◆ Assignment
Search the material below for the word "Given". Copy every line where it is found.
[[ The records, beginning ]]
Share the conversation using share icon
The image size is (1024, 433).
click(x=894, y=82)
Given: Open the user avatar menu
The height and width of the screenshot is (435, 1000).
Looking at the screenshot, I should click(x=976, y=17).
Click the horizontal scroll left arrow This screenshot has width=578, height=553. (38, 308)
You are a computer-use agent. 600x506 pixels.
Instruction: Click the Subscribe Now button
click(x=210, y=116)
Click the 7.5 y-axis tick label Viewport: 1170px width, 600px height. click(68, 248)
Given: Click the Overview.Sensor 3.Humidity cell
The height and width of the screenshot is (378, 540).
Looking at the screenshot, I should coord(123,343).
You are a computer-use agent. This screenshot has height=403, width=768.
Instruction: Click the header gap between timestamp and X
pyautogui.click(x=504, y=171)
[[ The records, end ]]
[[ The records, beginning ]]
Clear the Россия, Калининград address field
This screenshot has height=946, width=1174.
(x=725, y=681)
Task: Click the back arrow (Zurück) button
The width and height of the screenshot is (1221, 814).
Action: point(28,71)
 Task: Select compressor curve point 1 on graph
[[ The records, end ]]
◆ Answer box
Given: Open the user avatar menu
Given: Click the Overview.Sensor 3.Humidity cell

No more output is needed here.